Alcameon of Crotona
Alcameon of Crotona
(b. Crotona, Magna Graecia, ca. 535 b.c.)
medicine, natural philosophy.
Alcmaeon, the son of Peirthoos and a pupil of Pythagoras, is often reported to have been a physician. There is no support for this in ancient sources, however, although Diogenes Laertius stated that Alcmeon “wrote mostly about medical affairs.” As far as we can judge, he also wrote about meteorological and astrological problems and about such philosophical questions as the immortality of the soul. It may therefore be best to call him a natural philosopher, deeply versed in medicine, who was in close contact with both Phythagoreans and the physicians in Crotona (in this connection we may also think of his contemporary, the physician Democedes of Crotona). One must also keep in mind that at that time the “physiologial” side of medicine was treated predominantly by philosophers, Hipporcrates being the first to “separate medicine from philosophy,” as Celsus states in the preface to De re midicina. Aristotle’s lost writing Against Alcmaeon apparently concerned Alcmaeon as a philosopher.

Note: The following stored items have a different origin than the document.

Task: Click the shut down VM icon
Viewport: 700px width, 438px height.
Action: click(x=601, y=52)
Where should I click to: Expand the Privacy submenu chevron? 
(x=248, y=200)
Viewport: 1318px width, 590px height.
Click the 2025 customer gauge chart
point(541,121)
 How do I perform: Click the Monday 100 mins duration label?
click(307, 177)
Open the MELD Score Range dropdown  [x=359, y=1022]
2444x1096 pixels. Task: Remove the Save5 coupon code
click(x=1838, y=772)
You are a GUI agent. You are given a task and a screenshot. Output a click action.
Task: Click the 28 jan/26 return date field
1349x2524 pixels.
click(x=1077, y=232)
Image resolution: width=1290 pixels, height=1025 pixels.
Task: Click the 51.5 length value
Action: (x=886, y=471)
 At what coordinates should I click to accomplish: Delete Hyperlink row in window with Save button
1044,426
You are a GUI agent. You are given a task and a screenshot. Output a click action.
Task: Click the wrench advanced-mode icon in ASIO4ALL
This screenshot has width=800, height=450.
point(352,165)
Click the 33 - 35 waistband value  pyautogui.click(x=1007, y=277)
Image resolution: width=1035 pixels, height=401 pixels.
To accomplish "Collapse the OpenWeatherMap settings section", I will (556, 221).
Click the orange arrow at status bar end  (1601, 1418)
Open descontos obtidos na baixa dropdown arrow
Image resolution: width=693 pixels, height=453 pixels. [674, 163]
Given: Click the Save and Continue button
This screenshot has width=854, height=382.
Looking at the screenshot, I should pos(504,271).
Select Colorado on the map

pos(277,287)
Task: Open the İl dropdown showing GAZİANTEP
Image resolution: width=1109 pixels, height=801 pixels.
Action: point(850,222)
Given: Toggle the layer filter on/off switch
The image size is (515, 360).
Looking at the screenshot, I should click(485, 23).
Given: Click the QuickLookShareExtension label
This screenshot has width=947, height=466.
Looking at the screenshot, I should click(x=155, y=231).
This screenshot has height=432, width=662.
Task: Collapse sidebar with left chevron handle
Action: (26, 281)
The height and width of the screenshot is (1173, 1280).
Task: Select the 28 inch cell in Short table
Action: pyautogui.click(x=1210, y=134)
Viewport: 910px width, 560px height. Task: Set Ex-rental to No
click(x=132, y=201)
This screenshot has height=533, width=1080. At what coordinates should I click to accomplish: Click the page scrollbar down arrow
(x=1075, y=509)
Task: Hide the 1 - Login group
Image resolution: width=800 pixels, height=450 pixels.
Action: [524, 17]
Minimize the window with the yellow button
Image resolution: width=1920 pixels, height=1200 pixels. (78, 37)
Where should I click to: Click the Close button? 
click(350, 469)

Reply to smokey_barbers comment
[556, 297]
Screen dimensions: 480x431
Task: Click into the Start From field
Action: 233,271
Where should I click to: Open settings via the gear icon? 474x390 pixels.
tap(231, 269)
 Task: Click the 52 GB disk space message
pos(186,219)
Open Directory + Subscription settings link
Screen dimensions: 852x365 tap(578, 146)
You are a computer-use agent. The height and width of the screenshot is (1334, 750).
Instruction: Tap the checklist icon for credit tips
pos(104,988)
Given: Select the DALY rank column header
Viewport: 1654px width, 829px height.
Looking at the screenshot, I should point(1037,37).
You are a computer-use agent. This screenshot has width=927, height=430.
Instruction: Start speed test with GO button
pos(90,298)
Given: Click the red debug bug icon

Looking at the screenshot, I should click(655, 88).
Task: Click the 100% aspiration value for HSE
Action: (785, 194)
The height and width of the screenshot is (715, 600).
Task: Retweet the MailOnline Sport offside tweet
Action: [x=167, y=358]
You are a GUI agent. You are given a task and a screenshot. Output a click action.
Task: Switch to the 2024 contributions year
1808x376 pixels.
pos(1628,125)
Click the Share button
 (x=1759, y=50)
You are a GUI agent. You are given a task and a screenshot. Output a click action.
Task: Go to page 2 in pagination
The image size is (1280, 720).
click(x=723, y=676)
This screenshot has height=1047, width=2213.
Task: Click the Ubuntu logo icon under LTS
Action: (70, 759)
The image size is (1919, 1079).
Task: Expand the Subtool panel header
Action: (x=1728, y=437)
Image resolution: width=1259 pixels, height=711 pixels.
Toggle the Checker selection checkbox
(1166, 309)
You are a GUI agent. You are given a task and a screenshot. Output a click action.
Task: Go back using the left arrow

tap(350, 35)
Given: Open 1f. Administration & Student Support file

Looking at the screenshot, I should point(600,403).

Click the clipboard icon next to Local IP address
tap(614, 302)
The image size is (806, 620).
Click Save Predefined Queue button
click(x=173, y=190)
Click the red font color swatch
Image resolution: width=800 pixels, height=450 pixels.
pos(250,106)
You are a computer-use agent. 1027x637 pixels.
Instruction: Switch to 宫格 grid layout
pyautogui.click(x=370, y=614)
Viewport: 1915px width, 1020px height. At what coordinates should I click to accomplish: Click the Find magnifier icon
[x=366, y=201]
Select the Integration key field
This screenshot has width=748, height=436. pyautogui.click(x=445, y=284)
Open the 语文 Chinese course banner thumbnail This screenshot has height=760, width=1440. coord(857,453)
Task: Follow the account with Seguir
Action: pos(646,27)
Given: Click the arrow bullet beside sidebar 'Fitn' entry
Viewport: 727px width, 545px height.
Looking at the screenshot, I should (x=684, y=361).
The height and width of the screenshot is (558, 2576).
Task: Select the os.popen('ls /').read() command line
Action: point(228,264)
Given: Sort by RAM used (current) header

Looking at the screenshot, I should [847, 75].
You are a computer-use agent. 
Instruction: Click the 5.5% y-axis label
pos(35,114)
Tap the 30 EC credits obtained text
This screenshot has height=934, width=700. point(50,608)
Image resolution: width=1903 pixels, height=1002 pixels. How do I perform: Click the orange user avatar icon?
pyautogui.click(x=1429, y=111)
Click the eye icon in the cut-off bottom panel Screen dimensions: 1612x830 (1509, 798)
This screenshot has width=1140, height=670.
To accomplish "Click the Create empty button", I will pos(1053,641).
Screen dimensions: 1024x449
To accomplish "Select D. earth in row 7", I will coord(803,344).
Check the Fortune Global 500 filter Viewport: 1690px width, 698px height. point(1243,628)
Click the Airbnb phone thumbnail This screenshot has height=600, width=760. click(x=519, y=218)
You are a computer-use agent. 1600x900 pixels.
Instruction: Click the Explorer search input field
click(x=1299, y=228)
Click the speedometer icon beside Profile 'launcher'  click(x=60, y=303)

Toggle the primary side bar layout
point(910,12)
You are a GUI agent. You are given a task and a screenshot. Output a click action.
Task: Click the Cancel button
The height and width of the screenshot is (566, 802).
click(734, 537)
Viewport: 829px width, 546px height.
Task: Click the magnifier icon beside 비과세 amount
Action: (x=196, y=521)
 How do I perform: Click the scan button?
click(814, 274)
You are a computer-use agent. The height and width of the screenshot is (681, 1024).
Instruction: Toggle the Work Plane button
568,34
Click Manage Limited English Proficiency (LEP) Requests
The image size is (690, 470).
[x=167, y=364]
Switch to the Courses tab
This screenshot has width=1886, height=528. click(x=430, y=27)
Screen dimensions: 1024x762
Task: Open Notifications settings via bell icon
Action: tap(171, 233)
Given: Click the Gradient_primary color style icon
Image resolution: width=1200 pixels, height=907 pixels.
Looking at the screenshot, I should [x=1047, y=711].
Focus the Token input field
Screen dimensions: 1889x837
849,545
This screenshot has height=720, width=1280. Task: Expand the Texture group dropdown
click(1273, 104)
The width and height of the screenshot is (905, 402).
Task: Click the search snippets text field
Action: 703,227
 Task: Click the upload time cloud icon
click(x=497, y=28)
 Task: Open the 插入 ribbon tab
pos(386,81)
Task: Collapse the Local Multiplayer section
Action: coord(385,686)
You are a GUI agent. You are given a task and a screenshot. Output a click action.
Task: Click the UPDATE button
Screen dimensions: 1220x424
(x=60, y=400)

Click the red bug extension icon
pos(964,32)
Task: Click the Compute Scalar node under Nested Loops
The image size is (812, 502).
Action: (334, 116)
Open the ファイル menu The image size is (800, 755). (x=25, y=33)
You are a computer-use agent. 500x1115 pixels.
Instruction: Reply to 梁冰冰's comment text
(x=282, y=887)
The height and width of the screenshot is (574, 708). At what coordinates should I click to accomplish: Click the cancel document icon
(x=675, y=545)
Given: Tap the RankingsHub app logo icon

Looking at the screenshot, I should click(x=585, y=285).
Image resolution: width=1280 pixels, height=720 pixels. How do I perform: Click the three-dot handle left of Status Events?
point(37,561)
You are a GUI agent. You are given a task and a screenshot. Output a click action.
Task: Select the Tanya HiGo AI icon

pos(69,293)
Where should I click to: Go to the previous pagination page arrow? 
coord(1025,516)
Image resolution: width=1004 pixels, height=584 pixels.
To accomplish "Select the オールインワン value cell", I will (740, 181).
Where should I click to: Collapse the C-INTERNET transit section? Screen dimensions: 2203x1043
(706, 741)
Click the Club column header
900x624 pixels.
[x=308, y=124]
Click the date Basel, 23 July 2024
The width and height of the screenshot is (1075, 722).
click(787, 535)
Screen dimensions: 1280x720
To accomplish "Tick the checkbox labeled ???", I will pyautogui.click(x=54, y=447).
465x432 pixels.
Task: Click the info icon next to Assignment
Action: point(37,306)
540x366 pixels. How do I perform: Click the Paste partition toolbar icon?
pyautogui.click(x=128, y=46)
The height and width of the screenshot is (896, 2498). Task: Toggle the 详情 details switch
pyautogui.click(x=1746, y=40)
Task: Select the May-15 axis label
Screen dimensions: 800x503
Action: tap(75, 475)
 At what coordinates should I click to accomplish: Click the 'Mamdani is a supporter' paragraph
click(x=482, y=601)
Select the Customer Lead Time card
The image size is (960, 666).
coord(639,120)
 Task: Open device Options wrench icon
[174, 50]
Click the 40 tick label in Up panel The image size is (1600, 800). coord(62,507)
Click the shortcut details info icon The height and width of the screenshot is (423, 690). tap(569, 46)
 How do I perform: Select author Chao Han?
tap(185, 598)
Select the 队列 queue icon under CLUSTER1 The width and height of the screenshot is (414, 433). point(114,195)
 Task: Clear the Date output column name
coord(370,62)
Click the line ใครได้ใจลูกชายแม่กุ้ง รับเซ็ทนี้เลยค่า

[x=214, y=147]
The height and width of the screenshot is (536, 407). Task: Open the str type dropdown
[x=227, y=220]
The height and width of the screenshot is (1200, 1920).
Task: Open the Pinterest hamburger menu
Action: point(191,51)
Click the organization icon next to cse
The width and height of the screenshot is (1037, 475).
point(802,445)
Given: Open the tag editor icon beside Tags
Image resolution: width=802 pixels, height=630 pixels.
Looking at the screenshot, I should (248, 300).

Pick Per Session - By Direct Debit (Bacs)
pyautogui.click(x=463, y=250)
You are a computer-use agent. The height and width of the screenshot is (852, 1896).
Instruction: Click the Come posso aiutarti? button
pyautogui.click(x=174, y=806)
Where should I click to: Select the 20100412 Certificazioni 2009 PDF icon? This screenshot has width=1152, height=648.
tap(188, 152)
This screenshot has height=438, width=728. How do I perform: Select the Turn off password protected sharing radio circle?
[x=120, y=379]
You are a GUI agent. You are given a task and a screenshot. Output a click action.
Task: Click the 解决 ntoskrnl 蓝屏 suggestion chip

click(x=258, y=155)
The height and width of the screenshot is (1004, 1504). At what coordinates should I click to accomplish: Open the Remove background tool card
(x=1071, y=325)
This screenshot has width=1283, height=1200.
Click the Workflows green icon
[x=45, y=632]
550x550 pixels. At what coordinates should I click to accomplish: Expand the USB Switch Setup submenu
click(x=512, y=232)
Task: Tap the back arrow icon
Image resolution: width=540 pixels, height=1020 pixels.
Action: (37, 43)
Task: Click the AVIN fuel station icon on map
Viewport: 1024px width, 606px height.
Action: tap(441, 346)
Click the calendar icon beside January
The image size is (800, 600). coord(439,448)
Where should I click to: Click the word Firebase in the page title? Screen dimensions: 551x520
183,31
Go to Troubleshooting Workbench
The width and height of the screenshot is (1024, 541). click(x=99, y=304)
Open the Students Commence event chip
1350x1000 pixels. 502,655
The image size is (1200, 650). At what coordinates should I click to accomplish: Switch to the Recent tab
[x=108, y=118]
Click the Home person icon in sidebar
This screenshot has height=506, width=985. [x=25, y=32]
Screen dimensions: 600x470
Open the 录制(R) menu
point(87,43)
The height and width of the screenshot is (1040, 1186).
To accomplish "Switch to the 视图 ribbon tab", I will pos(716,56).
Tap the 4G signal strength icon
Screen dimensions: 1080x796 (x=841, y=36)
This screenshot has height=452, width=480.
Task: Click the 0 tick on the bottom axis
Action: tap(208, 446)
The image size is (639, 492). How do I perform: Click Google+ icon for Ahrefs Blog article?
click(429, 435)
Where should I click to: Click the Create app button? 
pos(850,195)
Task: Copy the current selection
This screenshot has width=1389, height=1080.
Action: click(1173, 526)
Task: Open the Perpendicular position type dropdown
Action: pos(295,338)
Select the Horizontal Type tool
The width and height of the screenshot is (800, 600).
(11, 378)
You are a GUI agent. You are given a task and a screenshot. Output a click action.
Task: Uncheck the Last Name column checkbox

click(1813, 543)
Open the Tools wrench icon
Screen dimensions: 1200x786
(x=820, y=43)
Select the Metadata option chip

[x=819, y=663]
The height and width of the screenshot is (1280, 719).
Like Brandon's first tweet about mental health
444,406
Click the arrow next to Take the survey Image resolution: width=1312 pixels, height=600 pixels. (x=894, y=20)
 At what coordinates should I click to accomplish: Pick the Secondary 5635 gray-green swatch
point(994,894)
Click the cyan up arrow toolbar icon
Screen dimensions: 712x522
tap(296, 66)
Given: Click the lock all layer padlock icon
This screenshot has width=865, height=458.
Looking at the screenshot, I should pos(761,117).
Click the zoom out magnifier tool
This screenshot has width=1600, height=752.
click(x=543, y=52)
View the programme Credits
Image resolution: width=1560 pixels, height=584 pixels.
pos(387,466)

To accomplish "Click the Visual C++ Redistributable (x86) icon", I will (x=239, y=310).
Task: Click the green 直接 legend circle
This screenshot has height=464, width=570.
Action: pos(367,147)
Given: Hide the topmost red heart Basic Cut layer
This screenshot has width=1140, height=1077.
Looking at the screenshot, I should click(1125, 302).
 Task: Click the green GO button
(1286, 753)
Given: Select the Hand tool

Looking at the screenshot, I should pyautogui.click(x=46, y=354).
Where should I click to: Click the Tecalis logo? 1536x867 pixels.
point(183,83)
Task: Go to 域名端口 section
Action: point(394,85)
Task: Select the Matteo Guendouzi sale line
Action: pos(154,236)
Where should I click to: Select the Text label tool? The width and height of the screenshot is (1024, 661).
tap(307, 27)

In the history of science Alcmaeon is especially important for two reasons: he may have written the very first Greek prose book, a physikos logos; and he furnished medicine with the first material for a fundamental intellectual mastery of the nontraumatic internal diseases. He defined health as “the isonomy [balance] of forces” (that is, a balance of the opposite bodily qualities of cold and warm, bitter and sweet, and so forth) and internal disease as the “monarchy” of one of these “forces,” He further divided the causes of disease into disorders of environment (climatic factors and the like), of nutrition, and of physical mode of living (exertion and such). From these definitions he formulated the bases of a general pathophysiology of internal diseases; similar hypotheses were made by the Hippocrateans. Apparently Alcmaeon clearly recognized the conjectural character of his formulae; they constituted, for him, an “opinion about the invisible.”
Alcmaeon also seems to have engaged in dissection, especially ocular dissection for the investigation of the visual process. Obviously, the word exsectio in Chalcidius’ report is to be taken in this sense; it could hardly refer to a surgical operation on a man since human dissection in a systematic form was, for religious reasons, neither then nor until much later possible in Greece. Among the pre-Socratic philosophers of around 500 b.c., Alcmaeon is the one most closely connected with medicine and therefore had the greatest significance for medicine per se, although he himself did not practice as a physician.
BIBLIOGRAPHY
Information on Alcmaeon and fragments of his writings are most accessible in H. Diels and W. Krans, eds., Die Fragmente der Vorsokratiker, I(Berlin, 1951), 210 ff., which covers his statement on nontraumatic internal diseases; his description of his mode of thought as “an opinion about the invisible”; and his references to dissection and Chalcidius’ report. Another work of value is Johannes Wachtler, De Alcmaeone Crotoniata (Leipzig, 1896), Also of value is Diogenes Laërtius, Lives of Eminent Philosophers, V.§25, and VIII, §83, which deal, respectively, with Aristotle’s Contra Alkmaion and with Alcmaeon’s early life.